- _EXERCISE INPUT_:
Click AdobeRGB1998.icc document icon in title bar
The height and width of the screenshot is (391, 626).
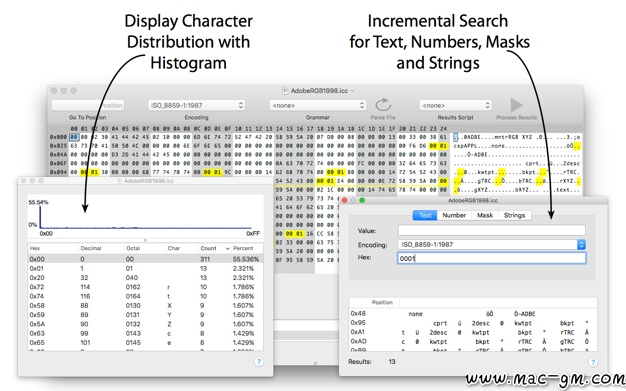(x=285, y=91)
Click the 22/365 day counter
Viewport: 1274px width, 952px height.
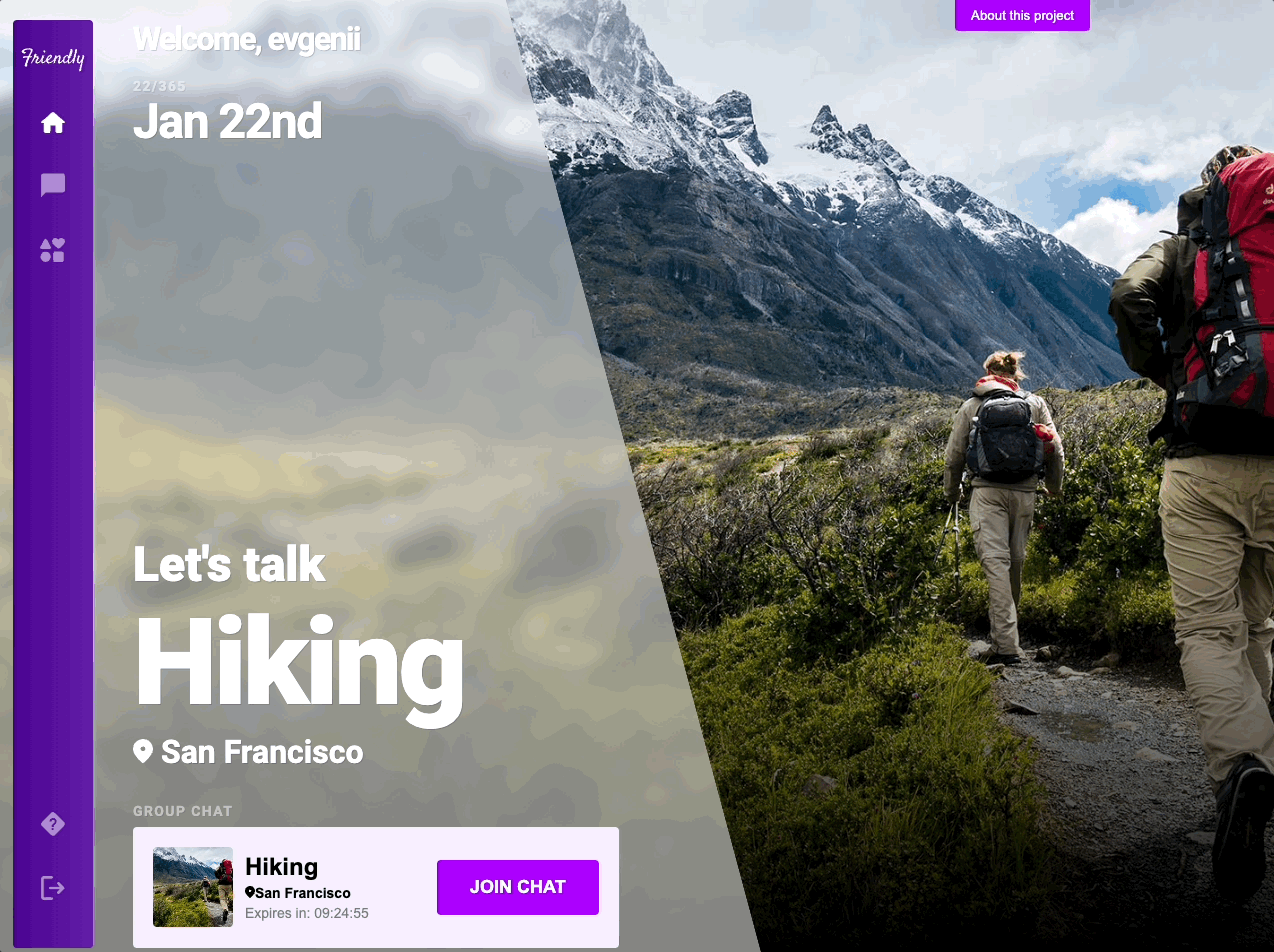pyautogui.click(x=160, y=86)
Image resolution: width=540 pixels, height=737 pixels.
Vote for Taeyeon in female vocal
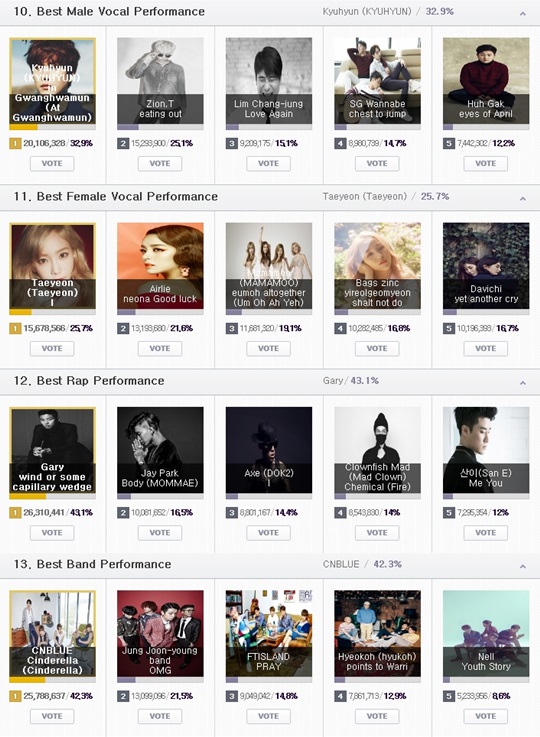[52, 348]
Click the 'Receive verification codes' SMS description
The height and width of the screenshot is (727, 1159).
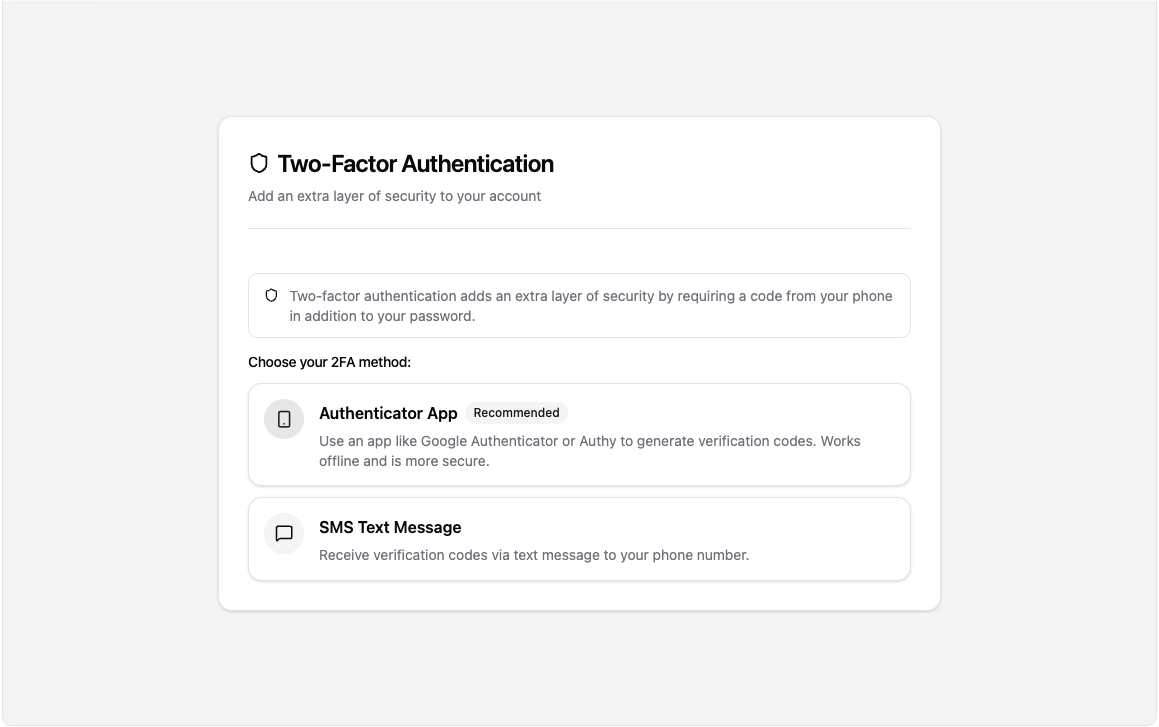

- _WHAT TO WORK ON_: Aside from the pictures, copy all of the entries exactly.

- _WRITTEN REPLY_:
Click AdobeRGB1998.icc document icon in title bar
The height and width of the screenshot is (391, 626).
(x=285, y=91)
Click the 22/365 day counter
Viewport: 1274px width, 952px height.
pyautogui.click(x=160, y=86)
Image resolution: width=540 pixels, height=737 pixels.
Vote for Taeyeon in female vocal
[52, 348]
Click the 'Receive verification codes' SMS description
The height and width of the screenshot is (727, 1159).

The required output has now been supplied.